KEVIN Ball has made millions of tackles in a 21-year career. But the uncompromising defensive midfielder is famous for only one, especially in these parts.

Type the ex-Clarets’ name into YouTube and you will be offered clips entitled ‘Kevin Ball Scores A Beauty For Sunderland Against’ and ‘Kevin Ball diving against Chelsea in 1996’, among others.

Yet none have as many hits as the snippet simply titled ‘Kevin Ball’.

The subtitle ‘Here comes the BOOM!’ pretty much sums up the 30-second video for the 13,911 viewers to date.

For in just that short space of time, Ball’s infamous tackle on David Dunn in the pre-Christmas Championship clash of 2000 is shown five times, from three different angles.

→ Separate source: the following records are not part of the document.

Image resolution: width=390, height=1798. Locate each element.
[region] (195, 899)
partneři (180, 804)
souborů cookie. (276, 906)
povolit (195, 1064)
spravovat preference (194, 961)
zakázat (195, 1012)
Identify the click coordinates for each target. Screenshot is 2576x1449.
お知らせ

Ball lunges in with both feet at roughly knee height either side of Dunn’s legs, Dunn flips over the top of him and lands in a heap, miraculously unscathed.

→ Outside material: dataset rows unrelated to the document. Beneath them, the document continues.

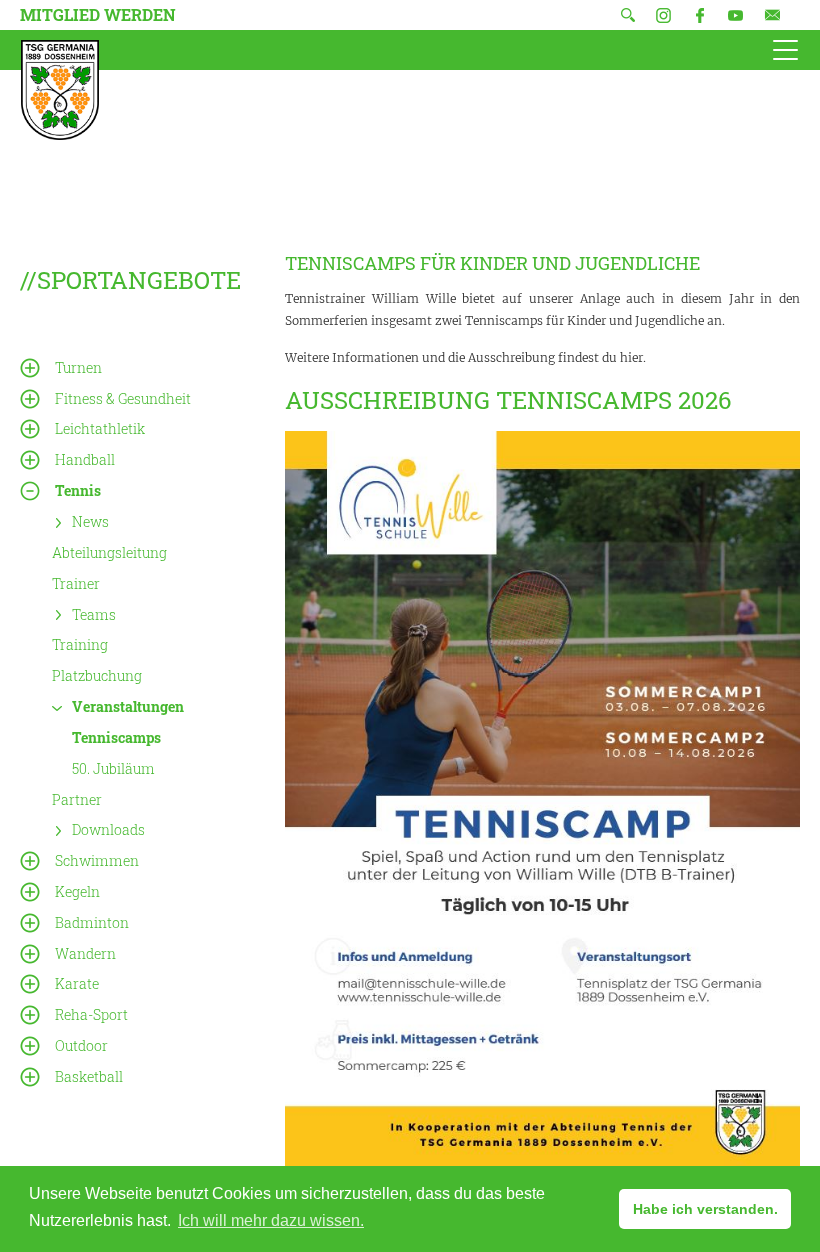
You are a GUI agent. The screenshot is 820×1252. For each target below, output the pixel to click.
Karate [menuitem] (77, 983)
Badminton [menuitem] (92, 922)
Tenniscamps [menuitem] (116, 737)
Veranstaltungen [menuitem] (128, 706)
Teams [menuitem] (94, 613)
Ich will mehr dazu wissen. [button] (271, 1220)
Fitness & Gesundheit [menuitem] (123, 398)
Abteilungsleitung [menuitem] (109, 552)
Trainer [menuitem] (76, 583)
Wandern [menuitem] (85, 953)
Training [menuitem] (80, 644)
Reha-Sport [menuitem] (91, 1014)
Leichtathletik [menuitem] (100, 428)
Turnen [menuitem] (78, 367)
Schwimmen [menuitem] (97, 860)
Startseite (60, 90)
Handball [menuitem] (85, 459)
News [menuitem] (90, 521)
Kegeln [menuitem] (77, 891)
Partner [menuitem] (77, 798)
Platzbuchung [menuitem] (97, 675)
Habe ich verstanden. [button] (705, 1209)
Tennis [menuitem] (78, 490)
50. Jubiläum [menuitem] (113, 768)
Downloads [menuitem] (108, 829)
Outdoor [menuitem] (81, 1045)
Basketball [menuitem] (89, 1076)
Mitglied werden (98, 14)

But there are only half-hearted appeals to the referee before the Ball is consigned to his fate and makes his way towards the baying visiting fans for an early bath.

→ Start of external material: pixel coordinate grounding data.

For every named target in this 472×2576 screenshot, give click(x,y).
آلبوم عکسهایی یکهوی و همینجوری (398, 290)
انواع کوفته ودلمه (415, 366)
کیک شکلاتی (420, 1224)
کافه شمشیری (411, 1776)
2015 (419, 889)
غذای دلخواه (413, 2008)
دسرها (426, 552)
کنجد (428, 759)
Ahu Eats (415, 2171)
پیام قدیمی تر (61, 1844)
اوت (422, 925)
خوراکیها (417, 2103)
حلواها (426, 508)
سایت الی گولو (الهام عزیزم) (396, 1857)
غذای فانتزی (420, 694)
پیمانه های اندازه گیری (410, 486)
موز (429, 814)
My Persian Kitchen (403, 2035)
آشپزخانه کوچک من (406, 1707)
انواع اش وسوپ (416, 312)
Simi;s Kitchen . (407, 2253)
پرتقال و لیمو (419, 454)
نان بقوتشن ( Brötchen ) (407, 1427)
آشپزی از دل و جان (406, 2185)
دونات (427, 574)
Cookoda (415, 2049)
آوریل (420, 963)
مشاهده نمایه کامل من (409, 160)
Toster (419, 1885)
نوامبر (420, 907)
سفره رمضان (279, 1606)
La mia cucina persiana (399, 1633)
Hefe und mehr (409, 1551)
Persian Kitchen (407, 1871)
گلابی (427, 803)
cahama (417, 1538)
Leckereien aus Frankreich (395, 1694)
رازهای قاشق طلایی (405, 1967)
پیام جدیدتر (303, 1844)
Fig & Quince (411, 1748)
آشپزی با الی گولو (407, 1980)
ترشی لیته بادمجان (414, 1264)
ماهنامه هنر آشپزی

“On the night my son said: ‘I thought you got the ball dad’. My wife felt I should have been arrested for it!,” said the 44-year-old, who only recently saw the incident again by accident.

“I hadn’t watched it for years, but we were going down to London on the train with the youth team for a cup game and I heard one of them say ‘Did you see that? That’s him!’,” revealed Ball, who is now assistant Academy manager at Sunderland, where he enjoyed a 10-year playing career in the 1990s.

“They’d YouTubed me on a laptop and were watching the tackle.

“I look at it now ... it wasn’t the best of challenges at the time. But I’ve paid my dues for it. It was one of those things.

“At the time, it’s the competitive edge in myself coming out, and I love it.”

And Ball admitted Dunn, who will play in Sunday’s first ever Premier League East Lancashire derby, could not have reacted better in the aftermath.

“Dunny was absolutely fantastic. He carried on, he wasn’t maimed,” said the one-time Black Cats caretaker boss.

“I didn’t see him after the game because I had to go on television; Stan Ternent has asked me to say sorry. I was a skin-head 36-year-old, so I guess it hadn’t looked good.

“I never had the opportunity to speak to David, but a few weeks later we bumped into each other on a night out and he was brilliant.

“Dunny realised it was in the game.

“It’s easy at the end of a match to kick off rather than do it in the 90 minutes, but there were no hard feelings.”

Of his hard-man image, Ball added: “People seem to think because you give it out you can’t take it, but many a time I had stitches, black eyes ... when I went into tackles I was committed.”

Ball will be an interested observer when league rivalries are renewed on Sunday, with Ewood Park staging the first meeting.

Having experience north east and East Lancashire encounters, he is reluctant to reveal which he found the most fiercely contested, but said: “Every derby is the most important one to that particular set of fans.

“We like our derbies in the north east, so I was so pleased when Burnley got promoted because it brings that rivalry back again.”